# New York visit



## toufas (Jan 19, 2017)

I might be coming to new York in few weeks, any shops that I should be visiting? I am going to korin and mtc but is there somewhere else that I should go? Any place for chefs shoes?
Thank you


----------



## spoiledbroth (Jan 19, 2017)

11 Madison park


----------



## toufas (Jan 19, 2017)

What about bringing knives with me and on the way back? They will be on my carry on obviously


----------



## cschoedler (Jan 19, 2017)

Carry on is a big no no, I've flown with knives but have always just stuck a knife roll in my checked bag.


----------



## easy13 (Jan 19, 2017)

Though the knife selection may not be mind blowing, though I swear I saw a Marko last time I was in there. JB Prince is worth a visit for other kitchen related stuff - Kunz spoons, offsets, etc....


----------



## MaumasiFireArts (Jan 20, 2017)

easy13 said:


> Though the knife selection may not be mind blowing, though I swear I saw a Marko last time I was in there. JB Prince is worth a visit for other kitchen related stuff - Kunz spoons, offsets, etc....



I don't know about chef shoes, but JB Prince Co. is a sweet little spot.


----------



## toufas (Jan 20, 2017)

cschoedler said:


> Carry on is a big no no, I've flown with knives but have always just stuck a knife roll in my checked bag.
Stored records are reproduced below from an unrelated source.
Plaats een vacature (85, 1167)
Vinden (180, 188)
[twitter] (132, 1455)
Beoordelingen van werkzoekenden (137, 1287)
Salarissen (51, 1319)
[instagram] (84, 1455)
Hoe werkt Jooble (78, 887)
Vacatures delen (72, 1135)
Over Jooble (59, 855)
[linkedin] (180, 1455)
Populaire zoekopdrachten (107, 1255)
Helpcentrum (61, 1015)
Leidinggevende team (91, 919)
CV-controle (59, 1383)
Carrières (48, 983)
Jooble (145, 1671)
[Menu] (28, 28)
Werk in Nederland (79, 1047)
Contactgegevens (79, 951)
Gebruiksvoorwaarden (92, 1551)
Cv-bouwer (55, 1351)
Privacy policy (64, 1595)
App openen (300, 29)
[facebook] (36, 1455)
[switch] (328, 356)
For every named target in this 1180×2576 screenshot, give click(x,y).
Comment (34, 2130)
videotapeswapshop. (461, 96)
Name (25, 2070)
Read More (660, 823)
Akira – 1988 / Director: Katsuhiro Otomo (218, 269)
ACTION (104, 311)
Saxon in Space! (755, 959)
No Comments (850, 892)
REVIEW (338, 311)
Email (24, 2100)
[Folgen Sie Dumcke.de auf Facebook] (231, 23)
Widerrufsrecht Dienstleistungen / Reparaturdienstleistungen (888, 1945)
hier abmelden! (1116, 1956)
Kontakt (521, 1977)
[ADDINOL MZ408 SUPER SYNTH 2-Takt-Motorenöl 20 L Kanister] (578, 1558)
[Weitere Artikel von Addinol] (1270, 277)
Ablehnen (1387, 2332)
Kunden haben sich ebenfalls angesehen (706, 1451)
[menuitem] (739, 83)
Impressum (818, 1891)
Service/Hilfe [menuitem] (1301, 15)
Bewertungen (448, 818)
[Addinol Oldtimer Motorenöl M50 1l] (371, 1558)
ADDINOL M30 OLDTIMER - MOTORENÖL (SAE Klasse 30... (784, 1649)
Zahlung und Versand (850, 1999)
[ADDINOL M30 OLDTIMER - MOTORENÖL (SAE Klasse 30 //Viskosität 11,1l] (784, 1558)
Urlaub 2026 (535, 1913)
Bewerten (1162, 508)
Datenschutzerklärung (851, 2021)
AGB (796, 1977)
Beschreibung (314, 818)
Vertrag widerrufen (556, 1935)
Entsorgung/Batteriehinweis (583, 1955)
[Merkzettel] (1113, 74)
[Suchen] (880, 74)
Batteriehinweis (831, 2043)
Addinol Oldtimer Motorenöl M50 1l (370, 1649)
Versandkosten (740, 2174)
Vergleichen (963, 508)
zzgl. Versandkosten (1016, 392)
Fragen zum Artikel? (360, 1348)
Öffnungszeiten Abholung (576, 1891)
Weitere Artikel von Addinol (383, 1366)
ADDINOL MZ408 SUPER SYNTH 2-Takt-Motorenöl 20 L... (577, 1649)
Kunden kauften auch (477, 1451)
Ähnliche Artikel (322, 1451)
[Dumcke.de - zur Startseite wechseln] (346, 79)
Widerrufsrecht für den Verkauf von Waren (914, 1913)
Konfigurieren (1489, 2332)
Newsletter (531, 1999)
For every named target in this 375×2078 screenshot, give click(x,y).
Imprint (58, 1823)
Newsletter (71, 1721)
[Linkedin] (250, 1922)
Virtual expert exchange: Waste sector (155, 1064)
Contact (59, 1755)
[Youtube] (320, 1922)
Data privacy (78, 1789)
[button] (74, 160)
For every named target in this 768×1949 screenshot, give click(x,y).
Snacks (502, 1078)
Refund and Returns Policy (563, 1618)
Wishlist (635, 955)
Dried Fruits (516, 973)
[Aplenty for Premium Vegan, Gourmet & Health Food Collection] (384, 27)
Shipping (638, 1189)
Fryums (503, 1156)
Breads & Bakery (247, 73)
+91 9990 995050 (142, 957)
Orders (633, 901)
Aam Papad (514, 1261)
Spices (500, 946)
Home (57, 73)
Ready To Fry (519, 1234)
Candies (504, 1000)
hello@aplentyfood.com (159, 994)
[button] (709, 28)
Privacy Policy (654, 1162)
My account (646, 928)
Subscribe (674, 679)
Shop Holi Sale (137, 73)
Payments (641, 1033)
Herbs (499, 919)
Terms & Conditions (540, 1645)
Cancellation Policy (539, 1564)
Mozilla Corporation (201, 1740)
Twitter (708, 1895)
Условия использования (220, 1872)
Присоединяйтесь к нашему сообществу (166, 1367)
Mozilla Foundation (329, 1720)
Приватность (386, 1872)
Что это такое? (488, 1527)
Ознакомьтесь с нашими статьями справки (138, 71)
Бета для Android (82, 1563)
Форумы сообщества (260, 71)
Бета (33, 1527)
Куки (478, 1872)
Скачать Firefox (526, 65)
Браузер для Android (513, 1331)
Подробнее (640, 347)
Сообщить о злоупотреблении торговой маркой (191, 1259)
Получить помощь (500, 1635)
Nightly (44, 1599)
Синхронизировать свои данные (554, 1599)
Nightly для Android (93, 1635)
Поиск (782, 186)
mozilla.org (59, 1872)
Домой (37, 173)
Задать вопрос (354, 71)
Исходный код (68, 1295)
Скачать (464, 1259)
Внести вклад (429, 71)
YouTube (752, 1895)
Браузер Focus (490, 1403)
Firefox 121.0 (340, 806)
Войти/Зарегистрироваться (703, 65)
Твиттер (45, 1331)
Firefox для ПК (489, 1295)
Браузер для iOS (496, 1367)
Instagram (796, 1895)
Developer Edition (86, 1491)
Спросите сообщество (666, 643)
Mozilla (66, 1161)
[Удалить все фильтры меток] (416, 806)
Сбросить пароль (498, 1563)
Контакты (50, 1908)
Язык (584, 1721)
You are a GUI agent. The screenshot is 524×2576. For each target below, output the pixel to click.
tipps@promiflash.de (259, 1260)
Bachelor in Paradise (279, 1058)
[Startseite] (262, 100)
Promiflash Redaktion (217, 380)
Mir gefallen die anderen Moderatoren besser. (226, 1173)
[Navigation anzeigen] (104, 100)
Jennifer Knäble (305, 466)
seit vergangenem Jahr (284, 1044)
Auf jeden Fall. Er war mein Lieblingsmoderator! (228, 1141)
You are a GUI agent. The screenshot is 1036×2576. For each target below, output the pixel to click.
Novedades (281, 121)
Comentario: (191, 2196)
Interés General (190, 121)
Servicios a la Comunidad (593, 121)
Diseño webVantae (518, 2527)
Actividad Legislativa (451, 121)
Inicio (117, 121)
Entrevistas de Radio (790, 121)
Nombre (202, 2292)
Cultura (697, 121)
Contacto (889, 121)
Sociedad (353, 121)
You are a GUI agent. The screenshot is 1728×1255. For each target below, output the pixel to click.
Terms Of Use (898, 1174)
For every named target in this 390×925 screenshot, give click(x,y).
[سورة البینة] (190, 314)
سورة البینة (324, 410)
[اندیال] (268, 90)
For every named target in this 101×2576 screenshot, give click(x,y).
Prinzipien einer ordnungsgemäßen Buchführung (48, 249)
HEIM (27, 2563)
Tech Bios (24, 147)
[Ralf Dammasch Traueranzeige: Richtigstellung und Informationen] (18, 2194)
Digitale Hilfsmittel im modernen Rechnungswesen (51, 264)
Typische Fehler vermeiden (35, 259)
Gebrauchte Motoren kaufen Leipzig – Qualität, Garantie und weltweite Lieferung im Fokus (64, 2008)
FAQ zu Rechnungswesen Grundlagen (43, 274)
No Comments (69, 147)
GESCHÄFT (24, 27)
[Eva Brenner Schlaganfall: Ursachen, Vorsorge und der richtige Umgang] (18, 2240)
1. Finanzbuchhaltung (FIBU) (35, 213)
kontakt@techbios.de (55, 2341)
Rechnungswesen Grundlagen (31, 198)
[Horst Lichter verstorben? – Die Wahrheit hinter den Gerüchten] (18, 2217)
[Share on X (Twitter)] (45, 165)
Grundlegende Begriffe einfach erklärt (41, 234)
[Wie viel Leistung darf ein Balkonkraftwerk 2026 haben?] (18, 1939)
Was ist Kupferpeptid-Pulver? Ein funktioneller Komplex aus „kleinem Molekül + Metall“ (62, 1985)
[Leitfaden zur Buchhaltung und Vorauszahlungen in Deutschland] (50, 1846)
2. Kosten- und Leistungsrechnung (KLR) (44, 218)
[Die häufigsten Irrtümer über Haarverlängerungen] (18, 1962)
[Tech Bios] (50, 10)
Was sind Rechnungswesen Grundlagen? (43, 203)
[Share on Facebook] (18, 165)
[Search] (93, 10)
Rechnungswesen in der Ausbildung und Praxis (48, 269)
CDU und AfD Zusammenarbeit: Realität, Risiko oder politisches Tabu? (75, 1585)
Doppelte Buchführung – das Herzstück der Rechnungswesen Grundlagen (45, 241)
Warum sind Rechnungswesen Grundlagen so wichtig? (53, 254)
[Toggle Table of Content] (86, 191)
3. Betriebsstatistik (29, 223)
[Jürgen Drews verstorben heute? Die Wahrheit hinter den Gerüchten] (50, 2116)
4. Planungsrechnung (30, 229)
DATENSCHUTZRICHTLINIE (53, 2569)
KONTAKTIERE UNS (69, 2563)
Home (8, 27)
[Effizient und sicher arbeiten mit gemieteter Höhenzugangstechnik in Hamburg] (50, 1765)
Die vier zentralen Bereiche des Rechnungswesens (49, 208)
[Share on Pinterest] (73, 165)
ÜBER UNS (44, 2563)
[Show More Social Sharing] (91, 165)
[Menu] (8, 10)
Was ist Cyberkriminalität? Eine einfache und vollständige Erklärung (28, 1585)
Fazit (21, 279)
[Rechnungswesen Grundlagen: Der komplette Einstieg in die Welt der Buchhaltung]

Sorry that's what I meant, it was my 5th double yesterday


----------



## toufas (Jan 25, 2017)

Booked 11 madison Park and le bernardin
Going to mtc to pick up some bits and bobs and korin to touch up some knives


Still looking for a chef shoes place


----------



## alterwisser (Jan 25, 2017)

Try to go to Sushi Nakazawa! (For sushi, not chef shoes LOL)


----------



## Castalia (Jan 25, 2017)

lus1: for Le Bernardin. Amazing memorable meal! (not for chef shoes)


----------



## MaumasiFireArts (Jan 25, 2017)

When will you be there? I'll by in NYC 1/28-2/1. Looking to check out Momofuku Ssam Bar 1/29. The exec is a nice guy and I'll be delivering a knife to him.


----------



## toufas (Jan 25, 2017)

11/2 till 19. Planning on trying to go to momofuku as well. I ve been to ny three times before but I wasn't into good food back then. Is there a place with lots of Japanese groceries? Looking to find some noodles i can't get here in the uk, and the Japan trip isn't that close yet.


----------



## WildBoar (Jan 25, 2017)

Make sure it is the right Momofuko (i.e., the one Mareko mentioned), as that is where Matt R. keeps things in tip-top shape.


----------



## paulraphael (Jan 28, 2017)

I like both Momofuku noodle bar and saam bar (haven't been to Ko or the others). But I don't go to either for the ramen. I just don't think it's what they do best, and it's so filling, it cheats you out of the amazing small plates. There are better ramen places in the city. I'm not well enough studied to make a recommendation on the best ones, but someone around here probably is.

Also ... big recommendation for Roberta's in Bushwick. My favorite pizza, and many small plates that the Times reviewers have compared with Michelin 3-star dishes. But casual and cheap. Best to go on a week night.


----------



## alterwisser (Jan 28, 2017)

MaumasiFireArts said:


> When will you be there? I'll by in NYC 1/28-2/1. Looking to check out Momofuku Ssam Bar 1/29. The exec is a nice guy and I'll be delivering a knife to him.



Momofuku Ssam is pretty cool. I just booked a table for the rotisserie chicken!


----------



## alterwisser (Jan 28, 2017)

toufas said:


> 11/2 till 19. Planning on trying to go to momofuku as well. I ve been to ny three times before but I wasn't into good food back then. Is there a place with lots of Japanese groceries? Looking to find some noodles i can't get here in the uk, and the Japan trip isn't that close yet.



Try one of the Dainobu ones (2 or 3 in Manhattan), or sunrise mart...


----------



## alterwisser (Jan 28, 2017)

MaumasiFireArts said:


> When will you be there? I'll by in NYC 1/28-2/1. Looking to check out Momofuku Ssam Bar 1/29. The exec is a nice guy and I'll be delivering a knife to him.



Let me know if you need company [emoji6]


----------



## JGui (Feb 1, 2017)

I really enjoyed Momosan over momofokus though... get the pigs ear and tantanmen


----------